Putting sport and exercise medicine on the map 

12/07/2012 00:00 

Sport and exercise medicine should sit alongside UCLH’s other world-leading specialities thanks to the launch of a new institute which will be the health legacy from the 2012 Olympic and Paralympic Games.

Sir Robert Naylor speaking at the launch of the Institute of Sport, Exercise and Health

Speaking at the launch of the UCLH/UCL Institute of Sport, Exercise and Health (ISEH) this week, Sir Robert Naylor, UCLH chief executive, said the facility would play a key role in improving the health of the nation.

He added that UCLH should one day be as well known for its provision of sport and exercise medicine as it is for its expertise in neurosciences, cardiac and cancer care and women’s health.

Elite athletes, ‘weekend warriors’ and patients whose condition would benefit from an exercise regime will all be treated under the same roof at the UCLH/UCL Institute of Sport, Exercise and Health when it opens later this year.

A state-of-the-art building in the heart of London will include imaging, an outpatient area and teaching and research facilities.

Sir Robert said: “With the fantastic research strengths we have at UCL and UCLH we were keen to make a contribution to the Olympic legacy from a research and development perspective.

“This is not just about how we can support the development of elite athletes but how we can use that as a vehicle to improve the health of the nation with people taking responsibility for their own health needs.

“The challenge ahead of us is how to elevate our position in sports medicine to be equivalent to some of the great specialities that we provide.”

ISEH is a collaboration between UCLH and UCL, the British Olympic Association, English Institute of Sport and private hospital group HCA who will run some clinics from the building.

From l to r Peter Hamlyn, ISEH director of education; Sir Clive Woodward; Prof Fares Haddad and Prof Monty Mythen, director, Joint UCLH/UCL Biomedical Research Unit and scientific advisor to the ISEH

Professor Fares Haddad, director of the institute, said: “Our new facility will be a place where clinical activity, science and research, rehabilitation and diagnostics can all co-locate and work together to deliver great outputs that will affect change nationally and internationally. By doing this we will deliver not just success for our athletes and medals in future Games but health for the nation.”

Sir Clive Woodward, coach of the England rugby union World Cup winning team in 2003, was guest speaker during an evening of lectures at UCL. An advisor to the ISEH, he described the institute as being a ‘big step forward’ in co-ordinating research into sport and exercise medicine and using the outcomes to benefit patients.

The institute is one of three locations in the UK which make up the National Centre for Sport & Exercise – the others are Sheffield and East Midlands.

Delegates Dr Eleanor Tillett, UCLH sport and exercise consultant and Dr Jo Larkin

The National Centre aims to speedily translate research into innovative and improved services and programmes that will help transform the nation’s health and start to reverse the forecasts for premature deaths from unhealthy lifestyles.
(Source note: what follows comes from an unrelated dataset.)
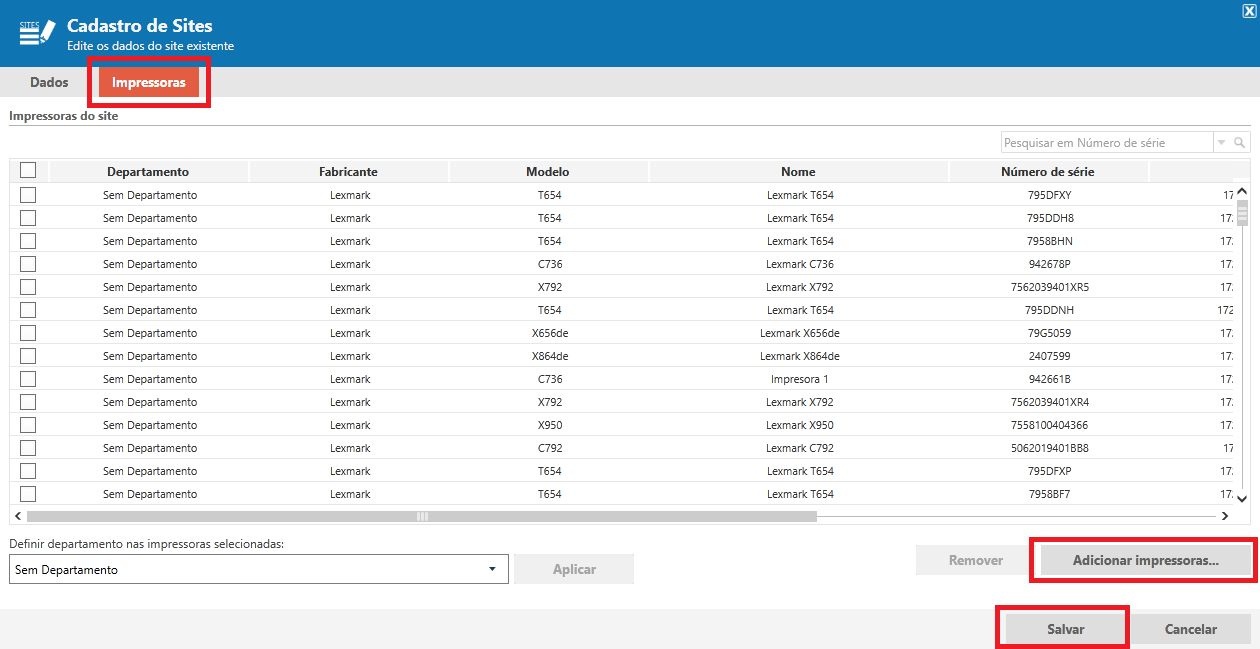This screenshot has height=649, width=1260.
Task: Click the Sites icon in the header
Action: coord(37,32)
Research findings and best practice will be shared with the entire NHS so that the whole country benefits - ensuring a real Olympic legacy in the health service.

Health Secretary Andrew Lansley said: “Hosting the Olympics is a fantastic opportunity for the whole country, including the NHS. But we must make sure there are lasting health benefits.

“That is why on behalf of the Department of Health I am pleased to be contributing £30million of taxpayer support towards the first ever National Sport and Exercise Medicine Centre of Excellence for England.  

“By bringing together research, education and NHS services across London, Sheffield and East Midlands the centre will make sure the latest research effectively translates into new services to help keep our nation healthy and build expertise in this field.  This will ensure we achieve a real Olympic legacy in the health service.”